Speaking to the Market Rasen Mail, Osgodby farmer Charles Jackson said that the coming weeks are a ‘crucial time’ for the farming community.

He said: “We are due to start lambing in five or six weeks.

“A dog attack would be particularly dangerous for us at this time.

“Once dogs get a taste for chasing and worrying sheep their instincts take over and they are likely to do it again.

“This is why we are particularly uneasy following the attack that happened recently and why it is also important that dogs are secure in homes or kennels overnight.”

According to the NFU, it is estimated more than 18,500 livestock were killed in the UK in 2015.

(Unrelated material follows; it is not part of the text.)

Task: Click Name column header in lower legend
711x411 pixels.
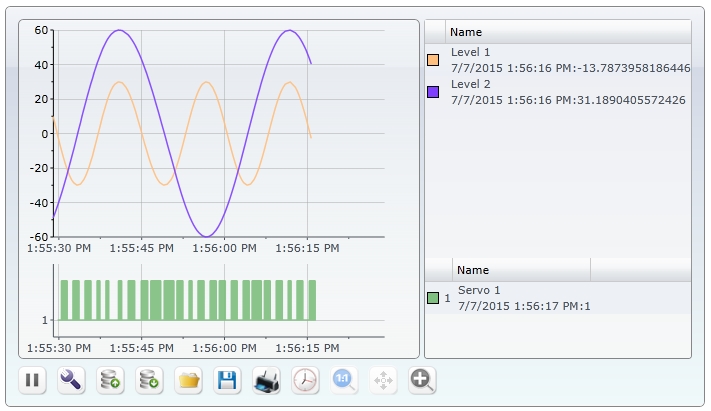Action: click(473, 270)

Despite those figures, Mr Jackson told the Mail that ‘to his knowledge’ the Rasen area had not experienced ‘an excess’ of livestock worrying incidents.

He said: “About five years ago, I had an incident whereby I happened upon a dog roaming in one of my sheep fields.

“Its owner had allowed it to roam and lost control.

“Thankfully, the dog did not worry the sheep but had caused them all to huddle together.

“Once they [dog owners] get off the beaten track they think they can just let their dogs off.

“It’s up to the owner to take responsibilty for their dogs and keep them under control.”

The attack in Osgodby earlier this month has shaken not just the local farming community but left a significant impression on the wider community .

Chairman of Kirkby cum Osgodby Parish Council Stephen Chester described the incident as ‘disturbing’.

He said: “This was truly a most disturbing incident and I hope that it will shock dog owners, of whom I am one, into realising the potential consequences of not keeping their dogs under control.

“It is not just larger dogs which can be a problem - I recently observed a Jack Russell enter a field and chase a small flock of sheep.

“There was no sign of anyone in charge of the dog and it had run off before I could reach it.

“At our next parish council meeting, I shall be reminding dog-owners that all dogs, regardless of size and previous behaviour, can be a menace to livestock and poultry and that owners must behave responsibly and considerately.”